Extracted data entries:
+--
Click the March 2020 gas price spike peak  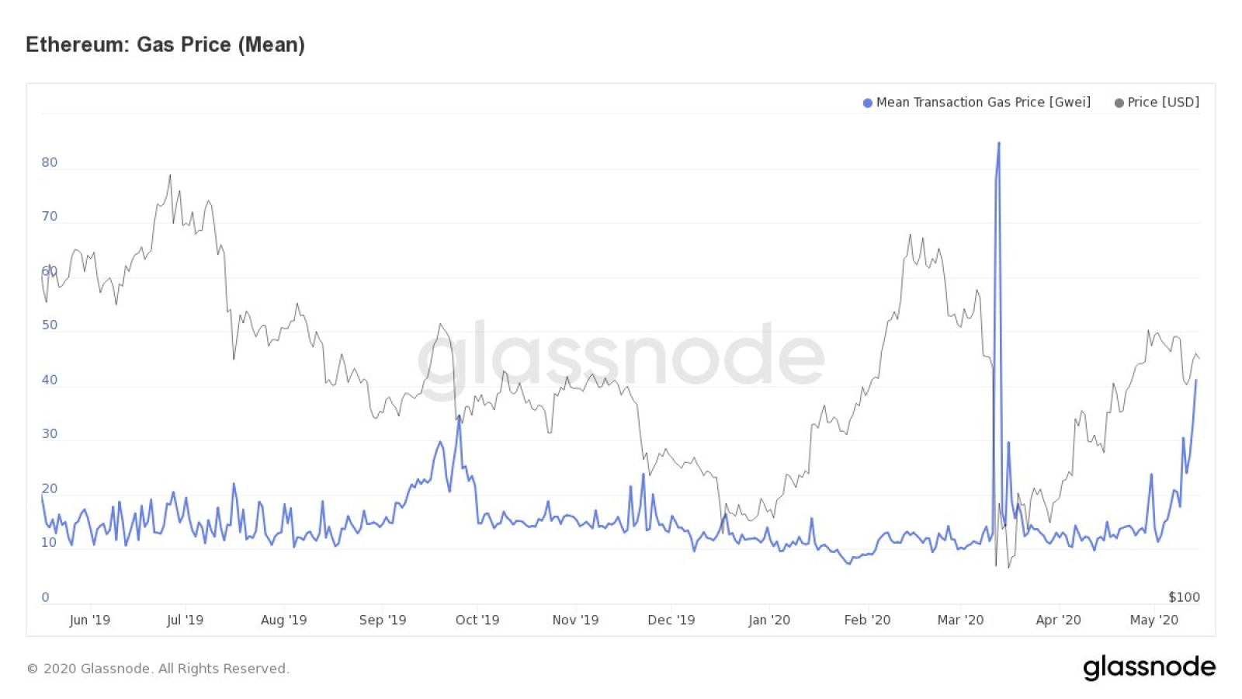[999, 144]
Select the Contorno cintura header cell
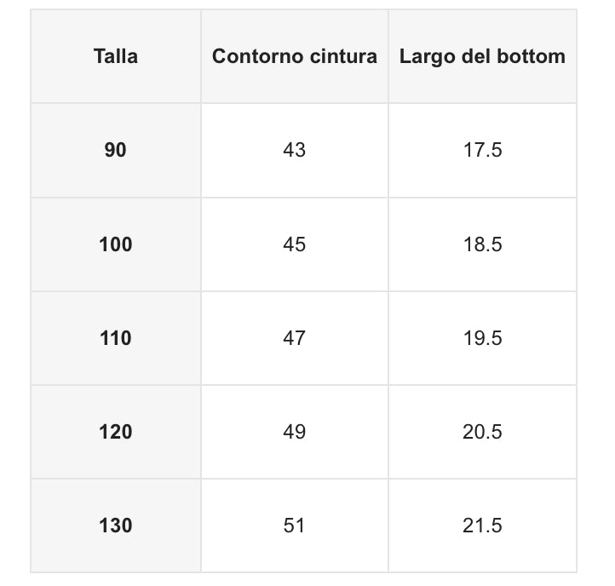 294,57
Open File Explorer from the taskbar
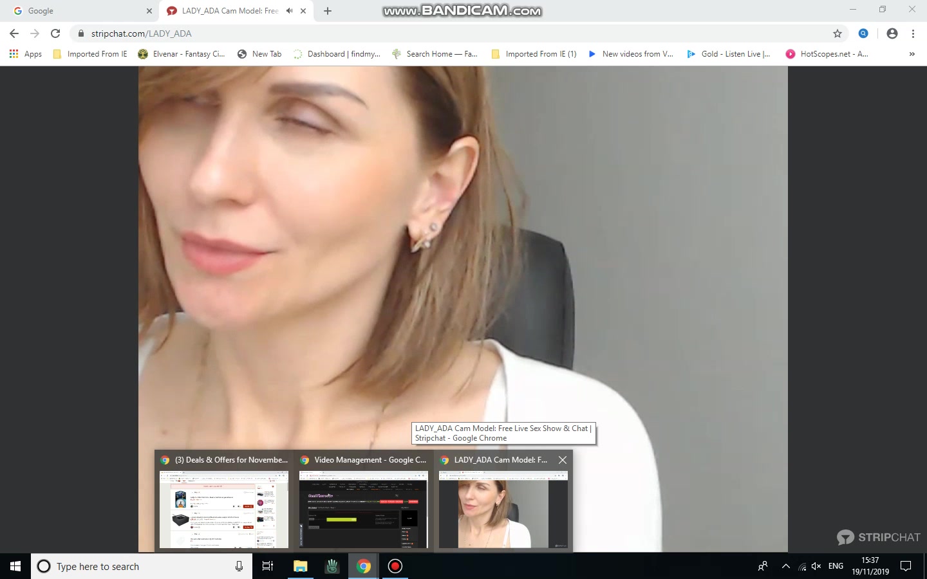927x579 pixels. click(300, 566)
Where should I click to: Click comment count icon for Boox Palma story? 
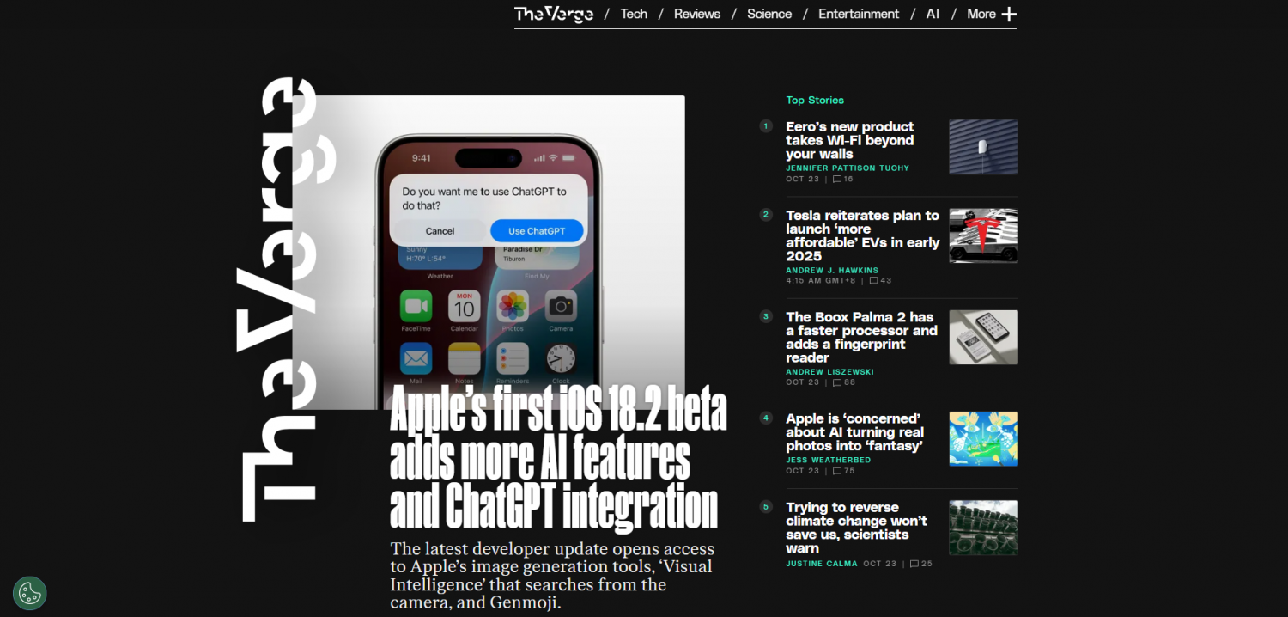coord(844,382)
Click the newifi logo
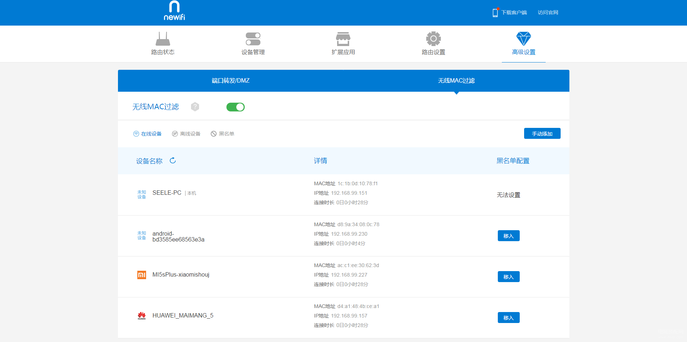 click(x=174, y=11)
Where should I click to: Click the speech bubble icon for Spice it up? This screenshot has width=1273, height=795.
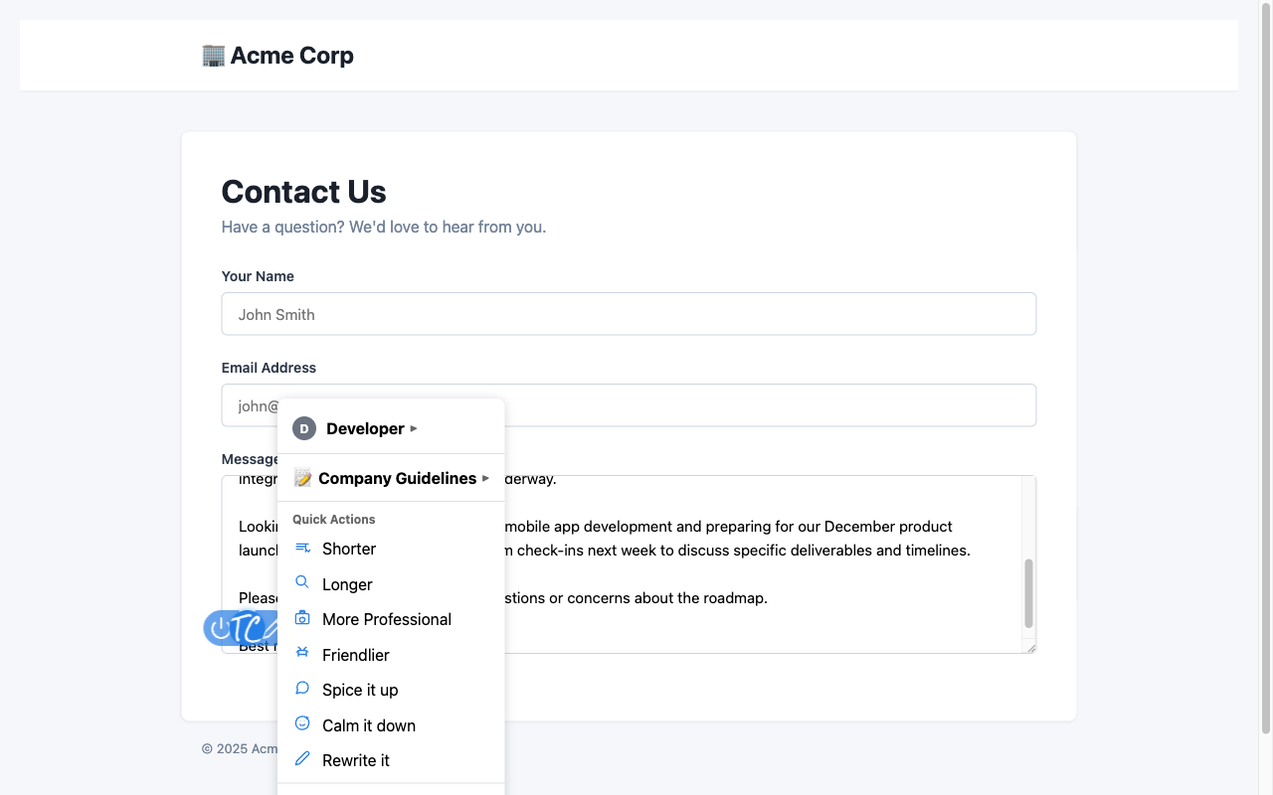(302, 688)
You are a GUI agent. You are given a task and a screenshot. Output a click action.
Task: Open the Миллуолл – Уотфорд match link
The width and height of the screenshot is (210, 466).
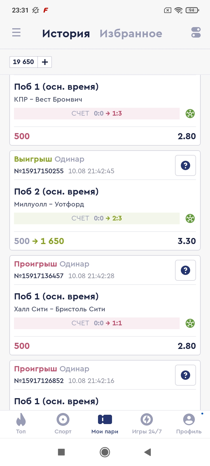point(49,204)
+--
REQUIRED WORK ▸
Repeat the rows from the one containing "Where should I click to: Click the" down to the last row, swapping "speech bubble" for "chat bubble" and keeping everything else the same. Omit the pictures.

COMPLETE RESPONSE ▸
Where should I click to: Click the chat bubble icon for Spice it up? This screenshot has width=1273, height=795.
(302, 688)
You are a GUI agent. You are given a task and a screenshot. Output a click action.
Task: Open the Миллуолл – Уотфорд match link
The width and height of the screenshot is (210, 466).
point(49,204)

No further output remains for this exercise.